BIO

Puck Lo (she/they) writes and makes films inspired by utopian politics and dystopian science fiction. As Research Director for Community Justice Exchange, a prison abolitionist organization, she spends her days dreaming up schemes to end state violence. They live in Lenapehoking/ Brooklyn, NY.

Puck has spent two decades participating in leftist social movements and came of age organizing independent media centers and massive protests from NYC to Hong Kong. After running a worker-run, international daily radio news show, Puck graduated from UC Berkeley’s Graduate School of Journalism and completed a MFA in Documentary Film at Stanford University. Today, Puck’s work refutes the idea of objectivity to collaboratively dismantle systems of state, economic, racialized and gendered violence and imagine new conditions of possibility. Their report for Community Justice Exchange, From Data Criminalization to Prison Abolition, examines data creation, data analysis and prediction processes as methodologies as well as sites for racial social control. Puck is also a Development Editor for Logic(s) Magazine, a queer Black x Asian critical tech journal housed at Columbia University’s Incite Institute.

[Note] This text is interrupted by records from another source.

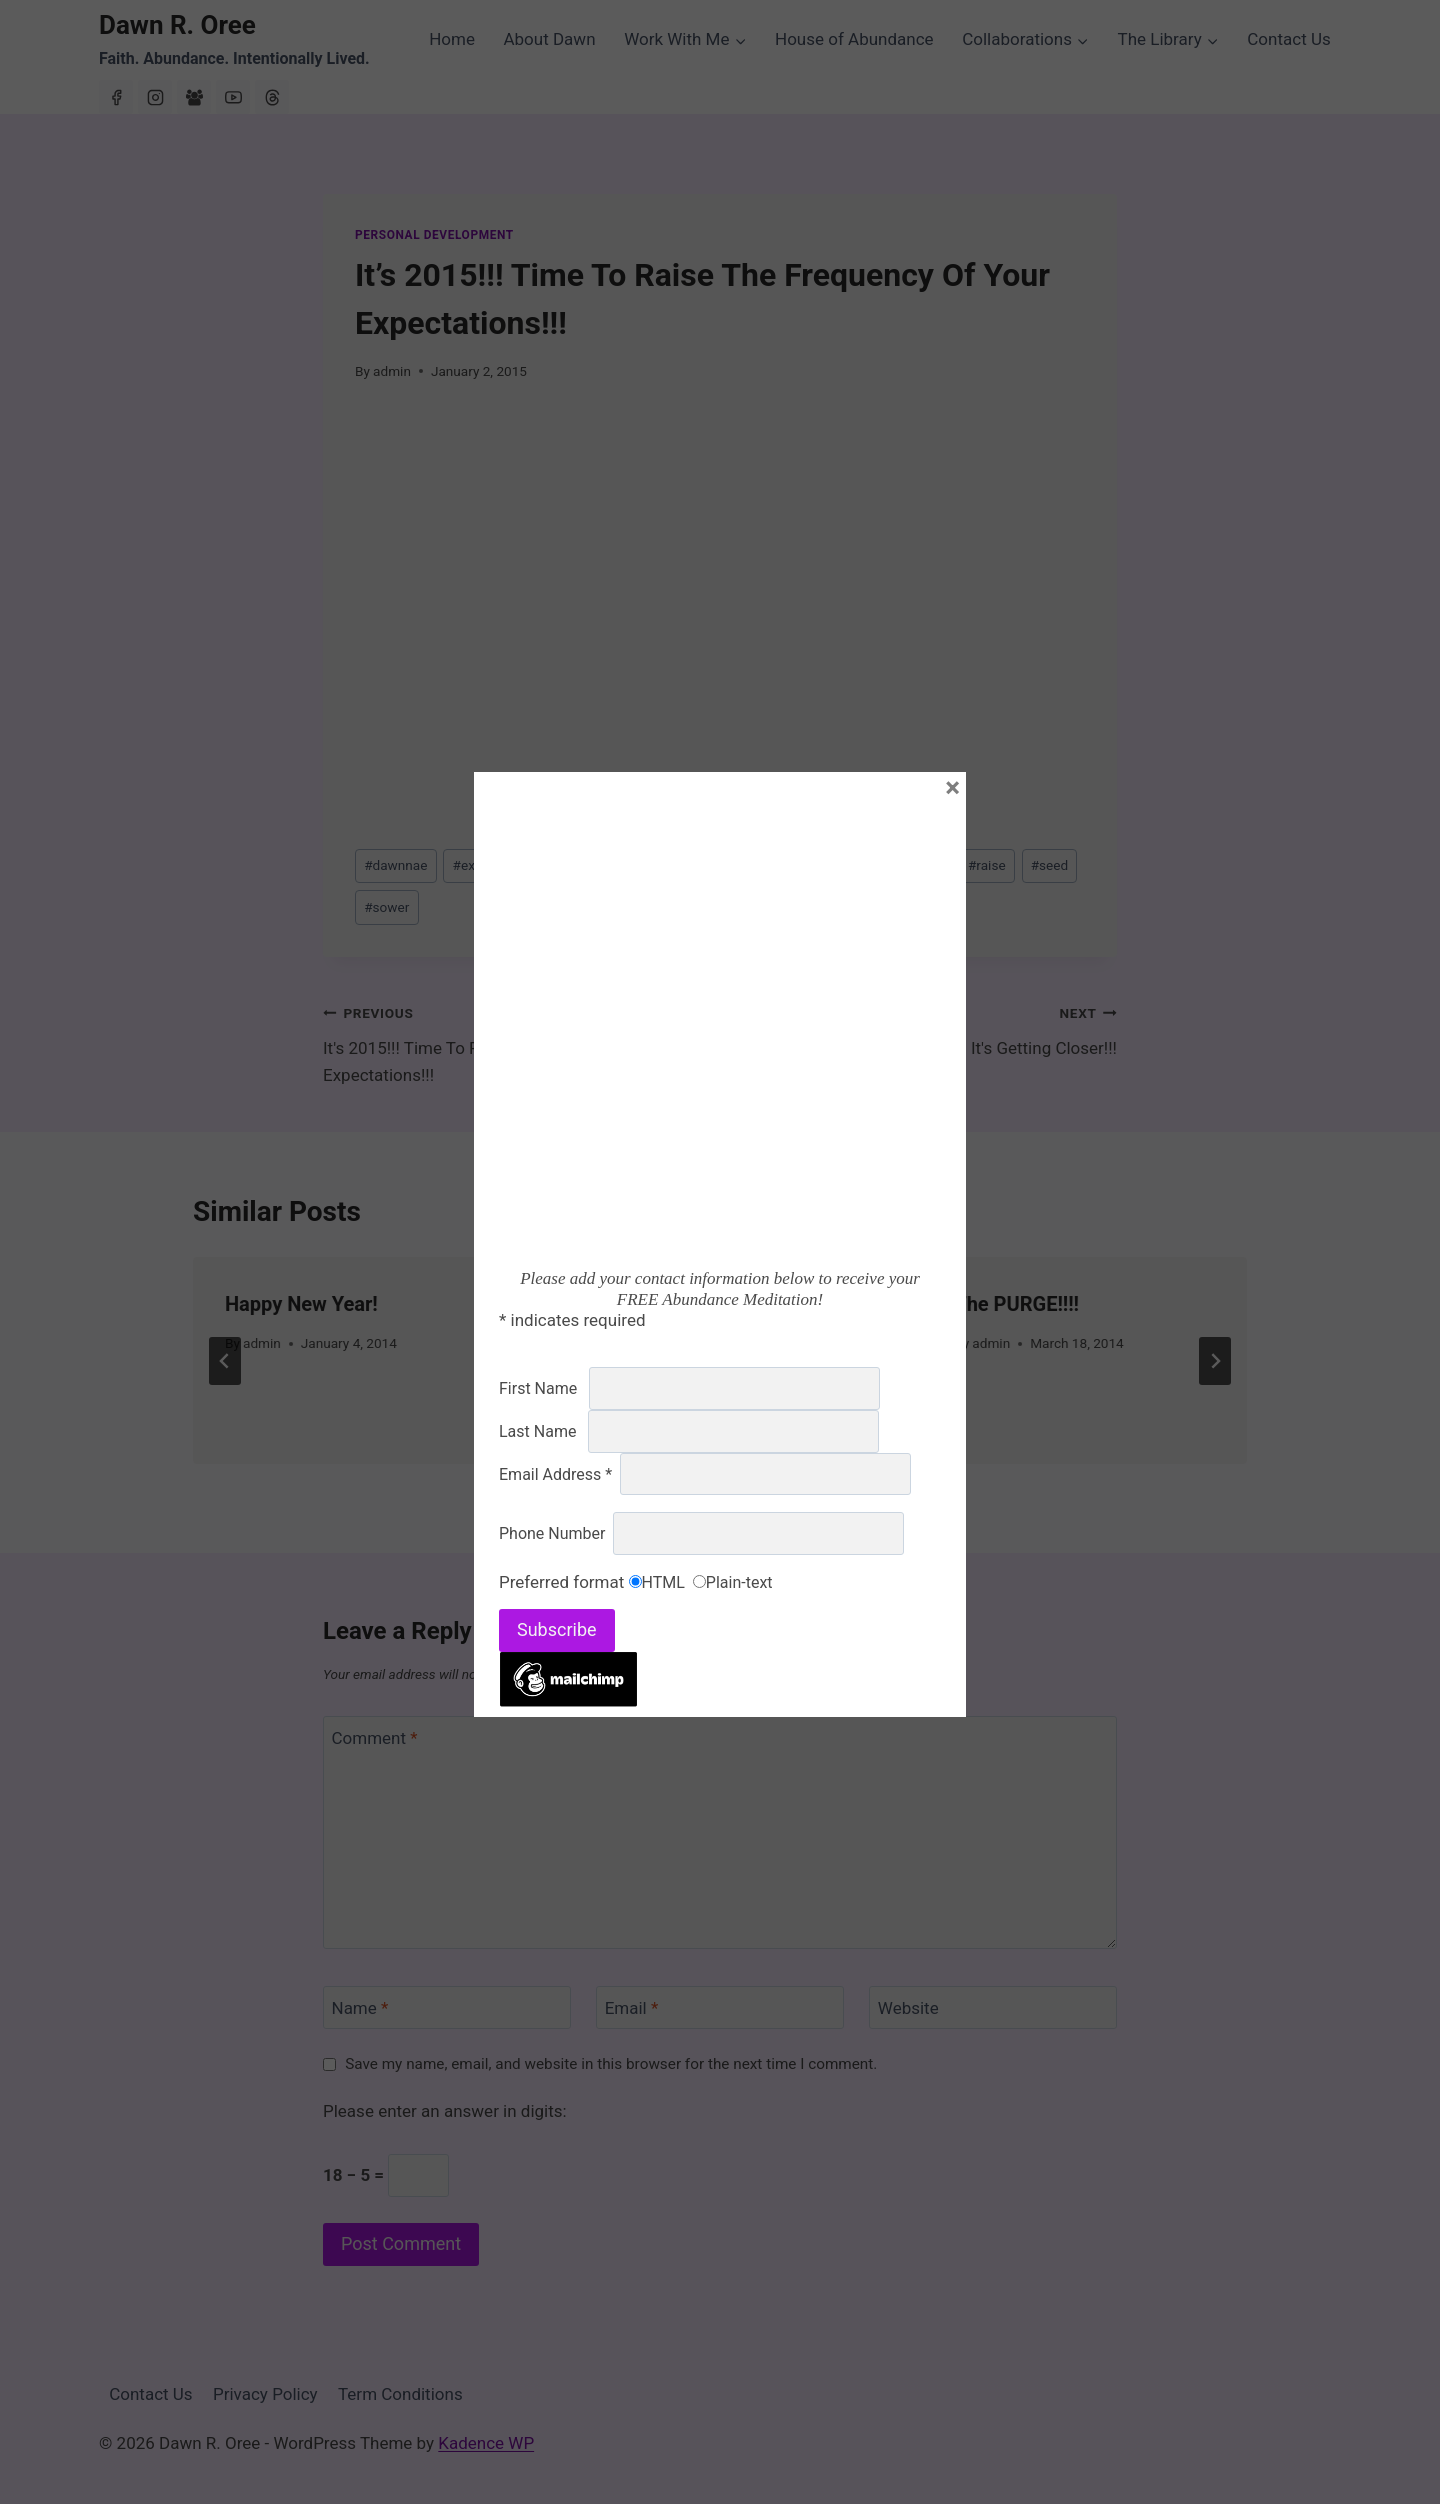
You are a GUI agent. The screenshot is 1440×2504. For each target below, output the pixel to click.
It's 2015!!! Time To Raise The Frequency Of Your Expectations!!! (513, 1042)
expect (477, 865)
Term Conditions (400, 2394)
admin (392, 371)
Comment (375, 1738)
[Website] (993, 2007)
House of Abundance (854, 39)
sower (386, 907)
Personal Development (434, 235)
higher (831, 865)
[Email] (720, 2007)
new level (911, 865)
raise (987, 865)
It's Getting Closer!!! (927, 1028)
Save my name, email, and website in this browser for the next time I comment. (611, 2064)
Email (632, 2008)
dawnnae (395, 865)
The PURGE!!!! (1016, 1304)
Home (452, 39)
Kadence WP (486, 2443)
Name (360, 2008)
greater (756, 865)
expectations (569, 865)
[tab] (680, 1481)
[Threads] (272, 97)
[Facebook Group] (194, 97)
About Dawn (549, 39)
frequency (672, 865)
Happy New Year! (301, 1304)
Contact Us (1288, 39)
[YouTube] (233, 97)
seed (1049, 865)
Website (908, 2008)
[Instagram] (155, 97)
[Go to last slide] (225, 1361)
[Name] (447, 2007)
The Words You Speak (688, 1304)
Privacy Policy (265, 2394)
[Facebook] (116, 97)
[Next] (1215, 1361)
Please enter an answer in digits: (445, 2111)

Puck’s work explores diasporas, carceral and liberatory states and structures, political memory and its embodiment. Her award-winning films challenge what it means to be racialized and legible as human, and the failure of liberal reform to dismantle systems that regenerate eugenic and Western imperialist modes of knowledge. Their films have screened at the Berlin International Film Festival, Palm Springs International Film Festival, Big Sky Documentary Film Festival, and DOC NYC.

Puck’s latest film project, Unfinished, is a collectively-reenacted queer revisionist history of race treason, anti-colonial resistance, fugitivity and land in the US desert West during the late 1800s and early 1900s.